I was offered this column the day before I left for a week on the beach in Mozambique. In-between packing I wrote about Vanilla Moon where I’d been for lunch that day and hurriedly decided to call myself Jeke because it’s what I’ve been called all my life by Shona speakers. Except as a child when I was called Miss Jeke by my parents’ employees, but mercifully, some of us have moved on from there. I wrote about Rio Savane when I returned then left a few days later for the UK. I only met my editor after that and we discussed, among other things changing the name of the column and writing under my own name.
Meanwhile, Sleuth Miller had established that I’m definitely female and that I travel almost as much as he does. “As much as Gulliver!” How in the hell did this man, who I’d never met, know how much I travelled, I wondered?

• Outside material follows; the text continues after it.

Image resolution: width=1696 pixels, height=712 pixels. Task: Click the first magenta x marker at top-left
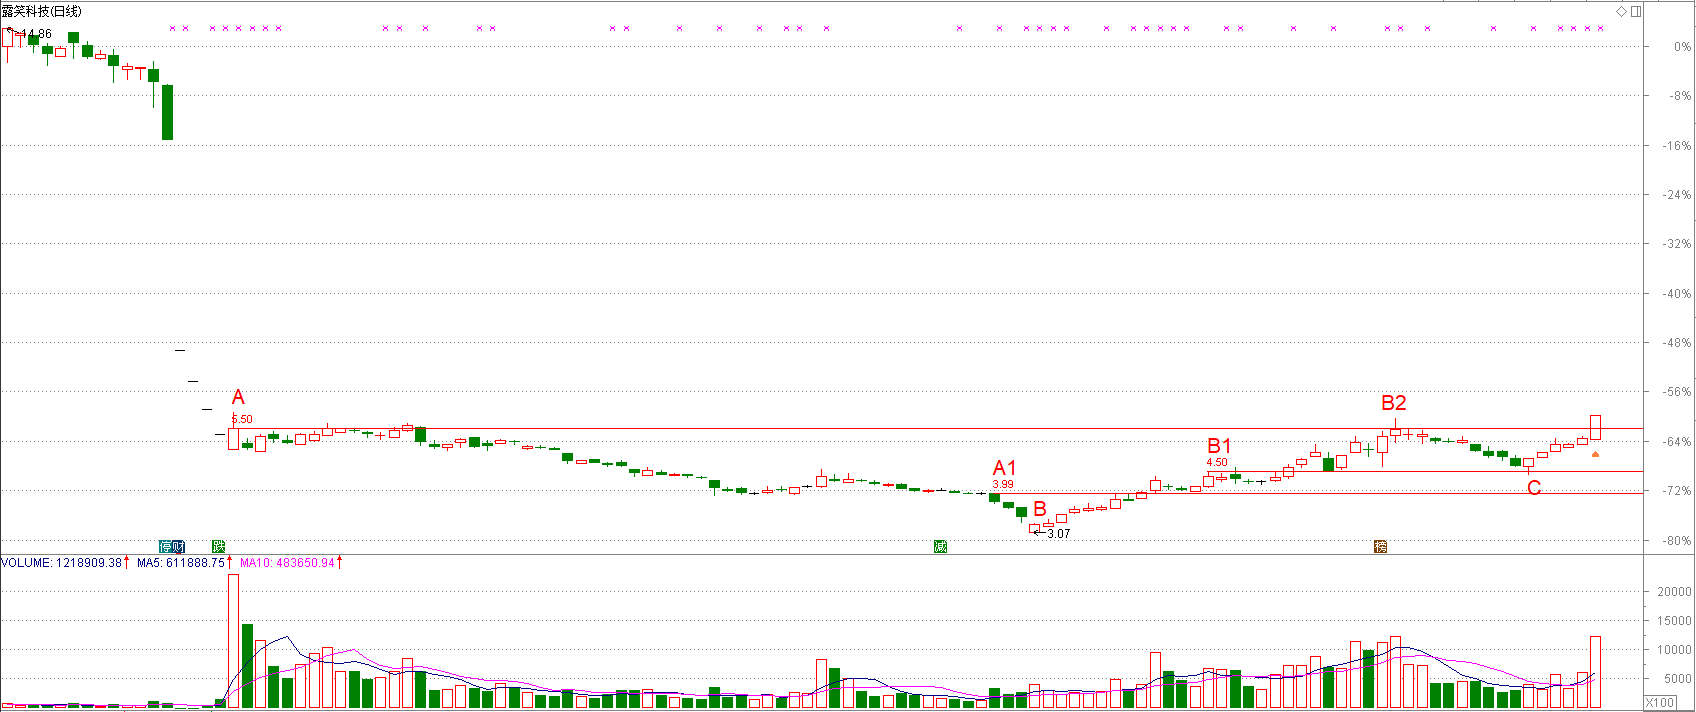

But then he has me time travelling through a Lilliputian conspiracy theory involving the time frame between Adrienne’s new menu, the position of potholes and me eating oysters in Colchester where I haven’t been since I tried marketing my tourist business there, about 15 years ago.
The following day I was invited to a promotion at La Fontaine in Meikles. It was a last minute invitation, but as it was my first as a food writer and as I enjoy writing this column, I accepted. Mr Miller, who has been doing this for almost 50 years, would also be there, and he “has seen, done, heard, tried and read almost everything”. I haven’t; for the first part of the last 50 years, I was at school and I didn’t look forward to meeting a man who trashes other newspapers and their columnists.
As the event the invitation was intended to publicise is now over, I’ll only thank Meikles and visiting chef, Malika van Reenen, for a lovely meal — the bisque was memorable and the fish cooked to perfection.
Writing restaurant reviews isn’t just about the food it’s also about the way you’re treated. Suffice to say it meant more to me when we, four ordinary diners, were given one of the nicest tables in La Fontaine when we drifted in there a few weeks ago.
And it’s for this reason that I will occasionally ask a friend to visit a restaurant, the one where the proprietor refers to me as “Bryony’s mummy” springs to mind.